The VISTAS trial looked at 158 adults with PSC. Researchers focused mostly on a group of 111 people who had moderate-to-severe itching when the study started. These participants tracked their itch every day on a 0-to-10 scale (0 = no itch; 10 = worst itch imaginable). They were split into two groups: one group took 20 mg of volixibat twice a day, and the other group took a placebo (an inactive, dummy tablet).

The main results showed:

• Significant Itch Reduction: People taking volixibat saw their itch scores drop by an average of 2.72 points, compared to a 1.08-point drop for those on the placebo. This means volixibat gave a clear, noticeable improvement compared to the dummy tablet.
• High Success Rate: More than half of the participants taking volixibat (55.6%) saw their daily itch scores drop by 2 points or more, compared to just over a quarter (26.3%) in the placebo group.
• Fast Relief: Patients and researchers noticed that the itching began to improve as early as one to two weeks after starting the treatment.
• Benefits for Mild Itch: The treatment also showed significant reduction in itch for a separate group of 47 participants who only had mild itching when they joined the study.

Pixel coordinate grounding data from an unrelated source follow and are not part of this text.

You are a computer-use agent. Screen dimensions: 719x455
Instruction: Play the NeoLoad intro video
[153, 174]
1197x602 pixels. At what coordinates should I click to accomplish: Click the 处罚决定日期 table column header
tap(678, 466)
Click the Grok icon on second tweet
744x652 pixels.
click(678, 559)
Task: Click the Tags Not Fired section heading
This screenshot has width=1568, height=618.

Does volixibat slow down or reverse underlying liver disease?

No, early findings suggest that volixibat helps control symptoms rather than treating the underlying disease. While this is a major milestone for managing daily symptom burden, we do not yet know if volixibat can slow down, stop, or reverse liver damage, bile duct narrowing, or scarring. To read about the charity's wider work to find disease-altering treatments, view our strategy.

What are the side effects and safety profile of volixibat?

The trial showed that volixibat’s side effects were typical for this type of medication, mostly causing stomach issues and temporary changes in routine liver blood tests (such as ALT and bilirubin levels).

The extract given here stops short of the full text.